DATA LINES:
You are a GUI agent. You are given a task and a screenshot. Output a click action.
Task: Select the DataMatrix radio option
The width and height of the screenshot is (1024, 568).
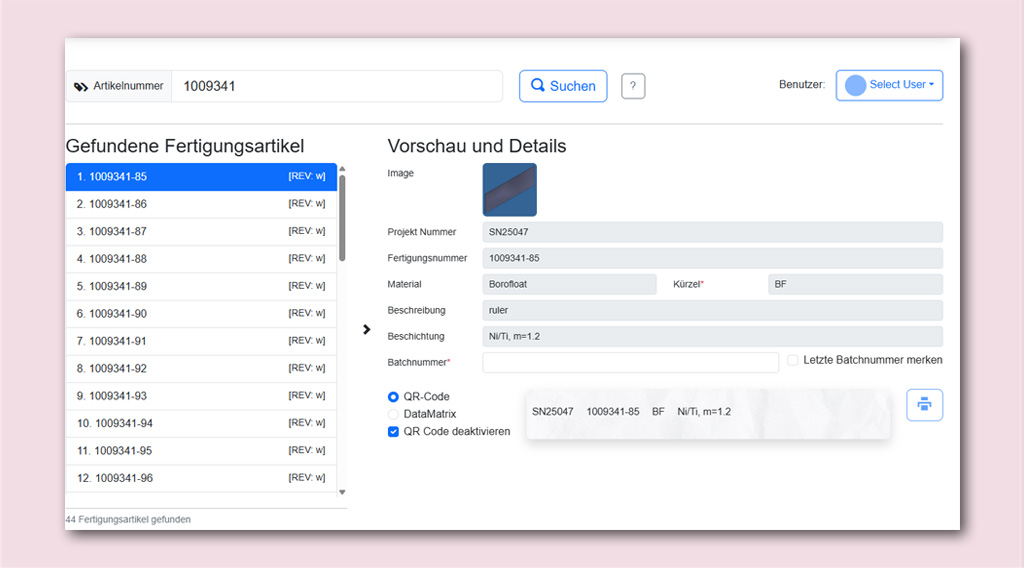(x=393, y=414)
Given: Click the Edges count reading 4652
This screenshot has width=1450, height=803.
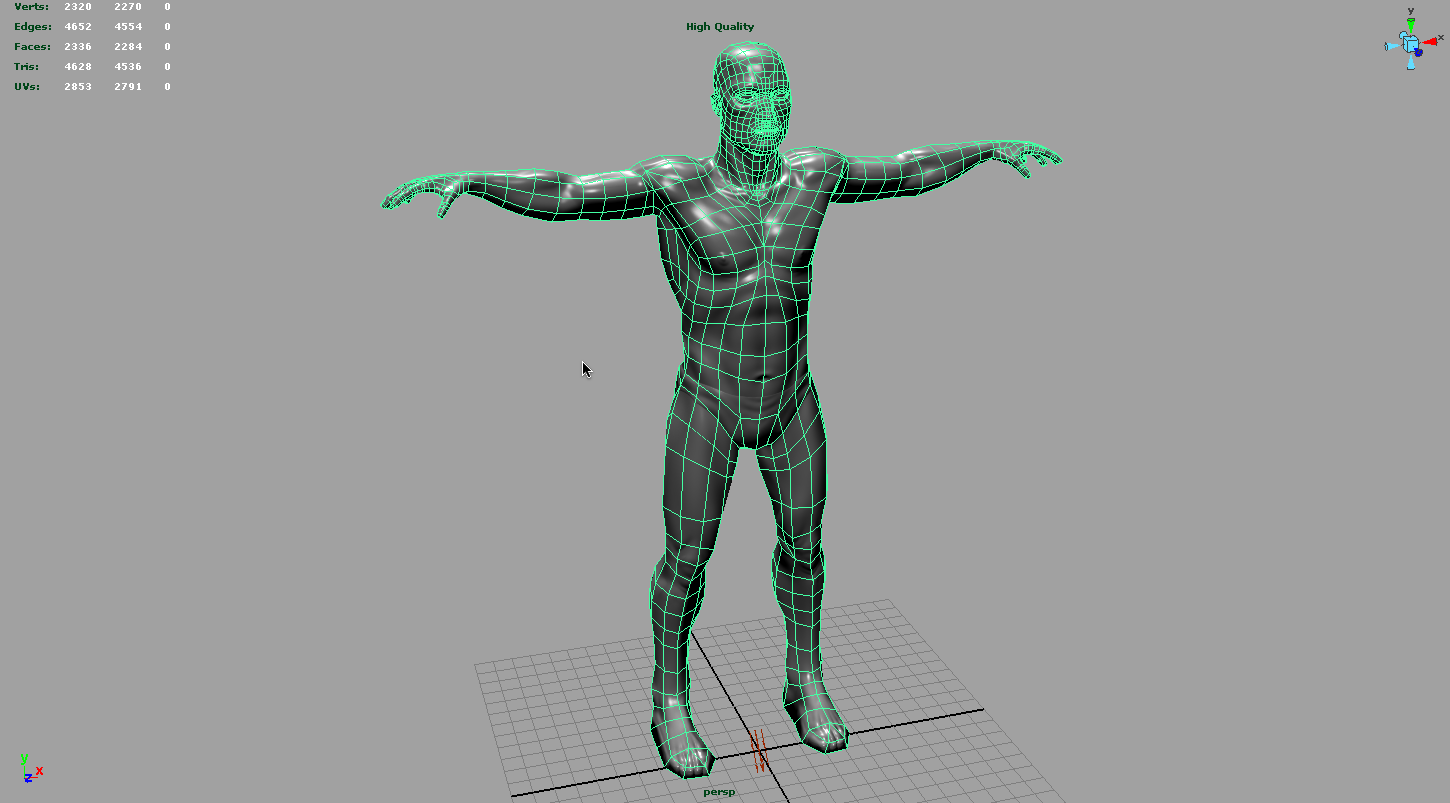Looking at the screenshot, I should [x=78, y=26].
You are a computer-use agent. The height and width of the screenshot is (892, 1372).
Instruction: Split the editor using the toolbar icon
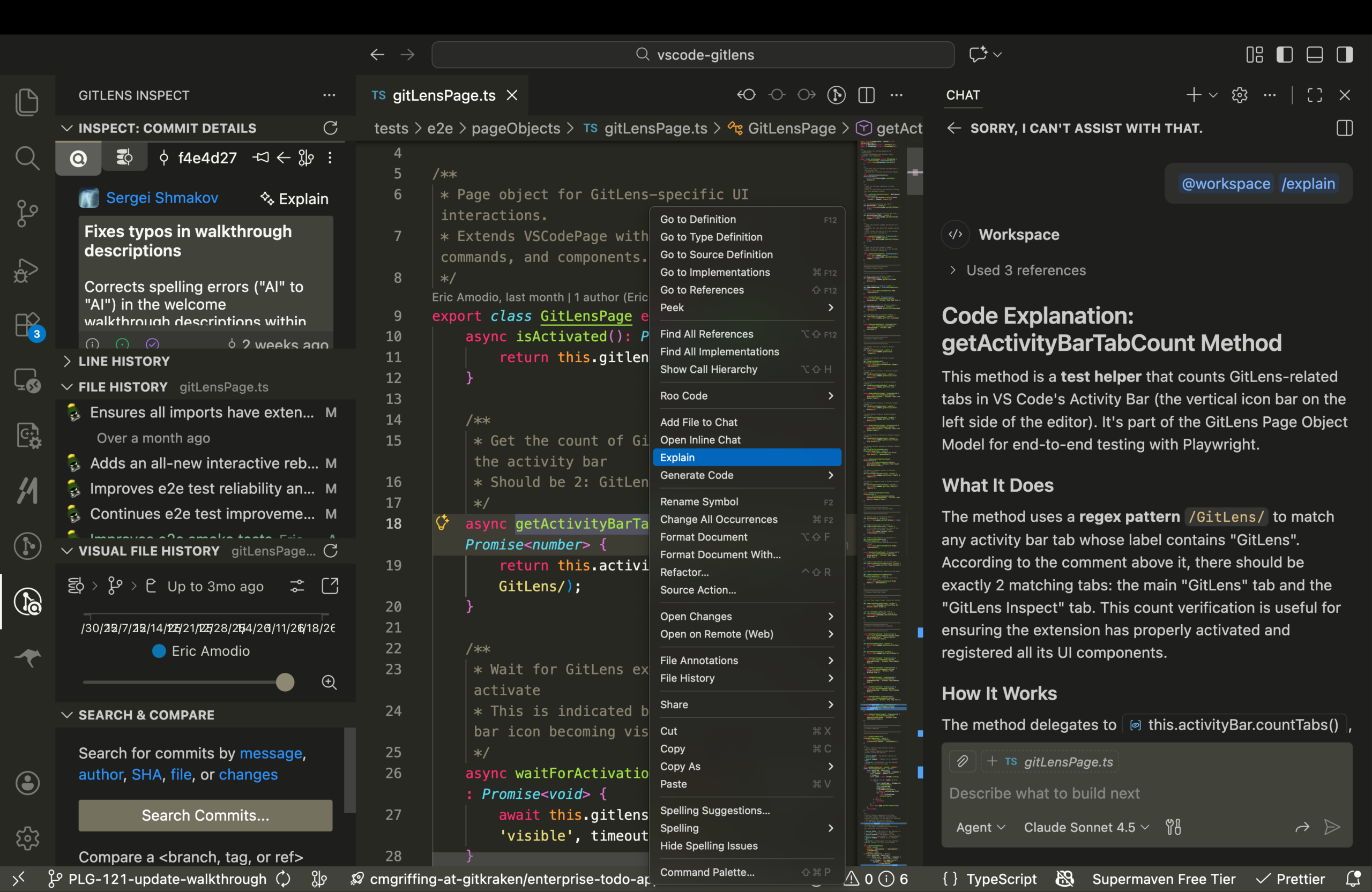tap(867, 95)
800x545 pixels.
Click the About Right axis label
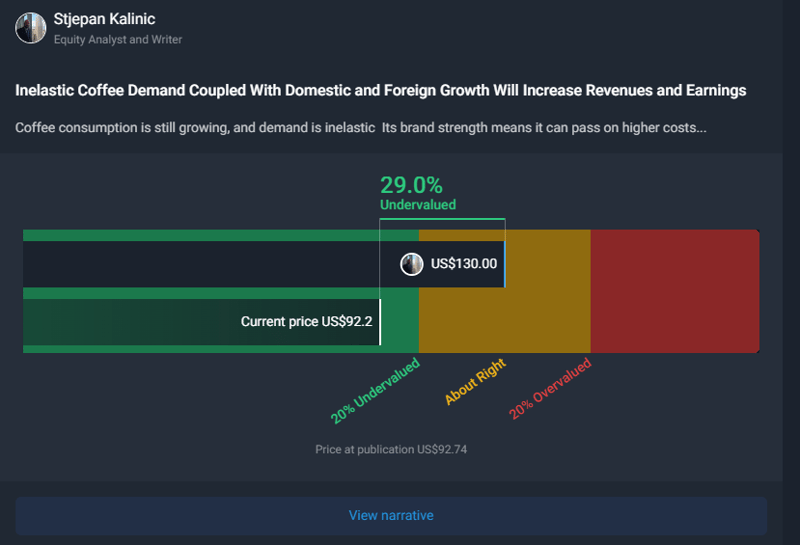(x=475, y=381)
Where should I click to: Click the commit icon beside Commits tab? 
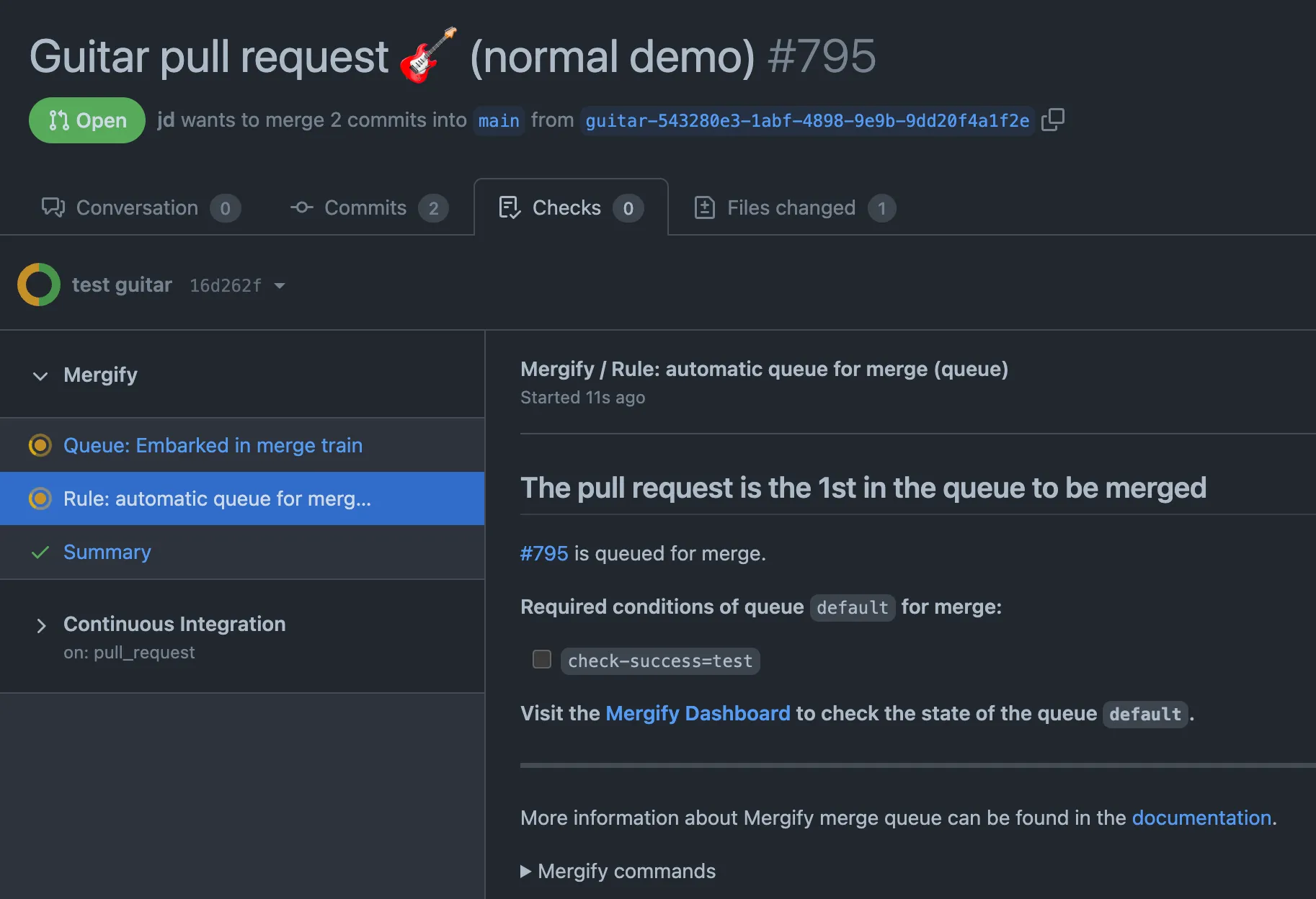pyautogui.click(x=301, y=207)
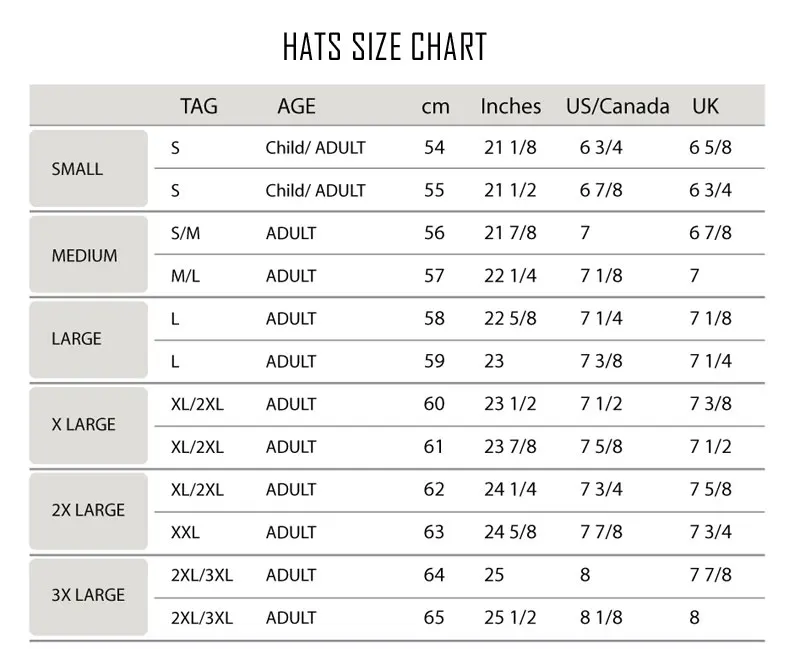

TASK TO CARRY OUT: Please output these records again line for line, with the pictures left out.

EXERCISE ANSWER:
You are a GUI agent. You are given a task and a screenshot. Output a click action.
Task: Select the DataMatrix radio option
The width and height of the screenshot is (1024, 568).
(x=393, y=414)
Given: Click the Edges count reading 4652
This screenshot has width=1450, height=803.
Looking at the screenshot, I should [x=78, y=26].
You are a computer-use agent. The height and width of the screenshot is (892, 1372).
Instruction: Split the editor using the toolbar icon
tap(867, 95)
800x545 pixels.
Click the About Right axis label
(x=475, y=381)
Where should I click to: Click the commit icon beside Commits tab? 
pyautogui.click(x=301, y=207)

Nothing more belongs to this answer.